*EXERCISE*: Nothing but the lines below from the one with "Where should I click to: Insert" through the one with "This screenshot has height=443, width=790." should be output, each exactly as given, and no pictures.

*MATERIAL FOR THIS TASK*:
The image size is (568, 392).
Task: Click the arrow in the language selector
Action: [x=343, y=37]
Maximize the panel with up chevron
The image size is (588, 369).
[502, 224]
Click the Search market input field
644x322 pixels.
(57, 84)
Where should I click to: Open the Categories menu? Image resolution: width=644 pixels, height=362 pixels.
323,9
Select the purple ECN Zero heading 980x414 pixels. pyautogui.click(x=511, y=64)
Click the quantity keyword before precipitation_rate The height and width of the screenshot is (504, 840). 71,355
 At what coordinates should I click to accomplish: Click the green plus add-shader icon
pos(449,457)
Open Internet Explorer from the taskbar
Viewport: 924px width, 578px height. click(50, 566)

--

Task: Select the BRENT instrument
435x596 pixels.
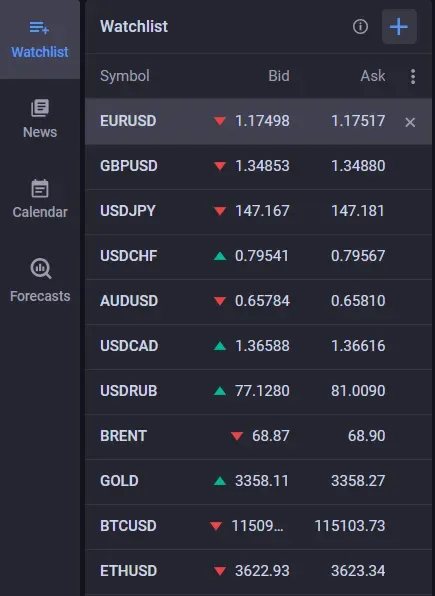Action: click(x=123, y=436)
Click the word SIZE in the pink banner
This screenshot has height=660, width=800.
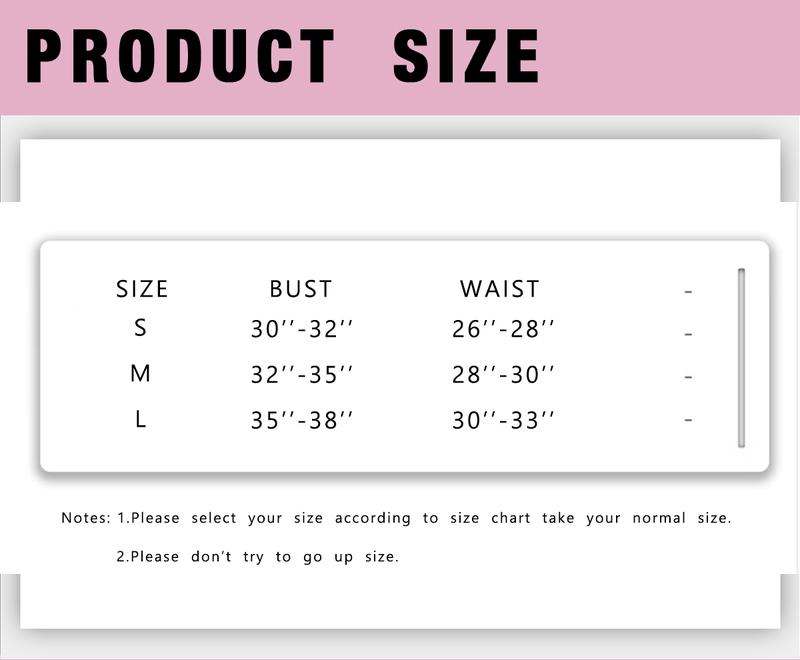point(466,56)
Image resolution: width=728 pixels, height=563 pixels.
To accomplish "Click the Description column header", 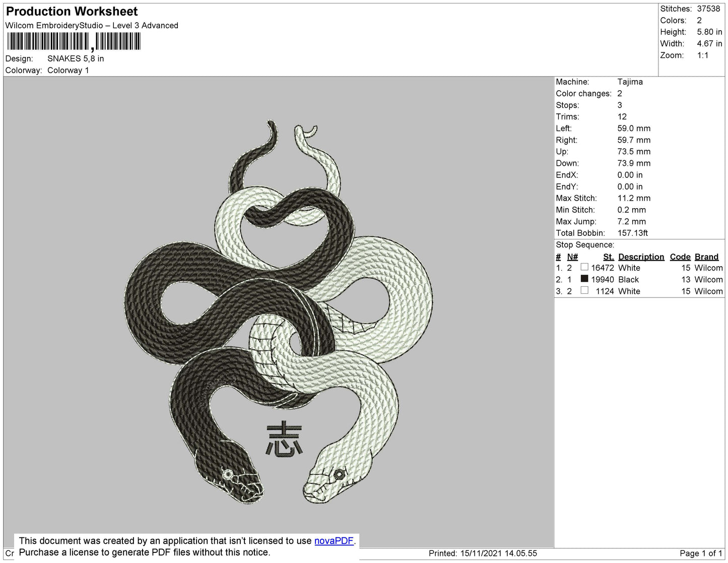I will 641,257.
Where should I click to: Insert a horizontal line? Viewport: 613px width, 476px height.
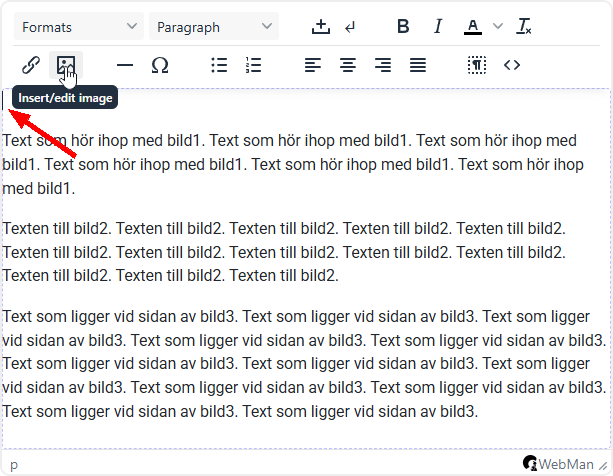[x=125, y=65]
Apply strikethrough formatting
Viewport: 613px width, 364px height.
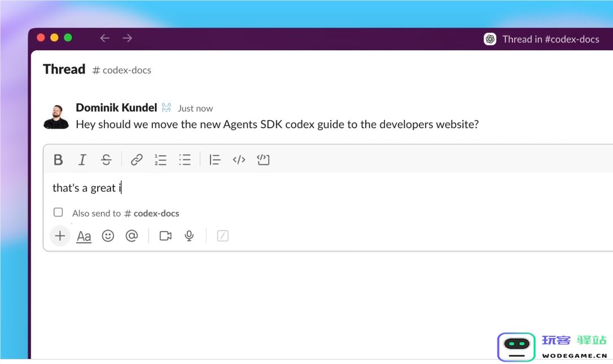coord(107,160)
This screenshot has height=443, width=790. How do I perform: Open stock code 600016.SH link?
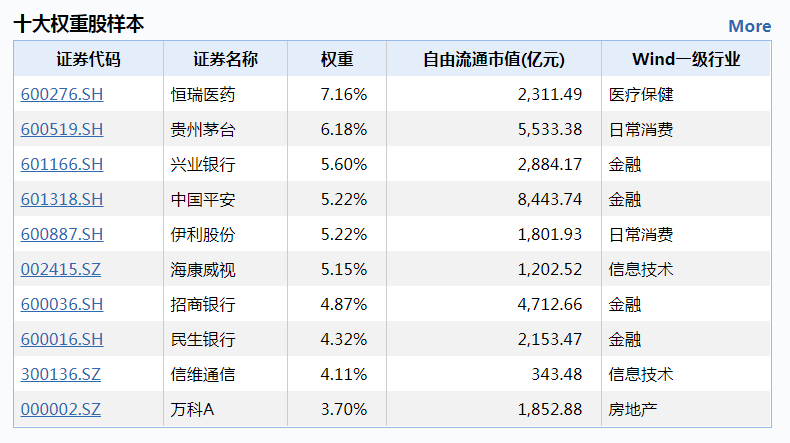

*TASK RESULT*:
Where should I click to: Insert a horizontal line? Viewport: 613px width, 476px height.
[x=125, y=65]
Apply strikethrough formatting
Viewport: 613px width, 364px height.
coord(107,160)
This screenshot has height=443, width=790. How do I perform: Open stock code 600016.SH link?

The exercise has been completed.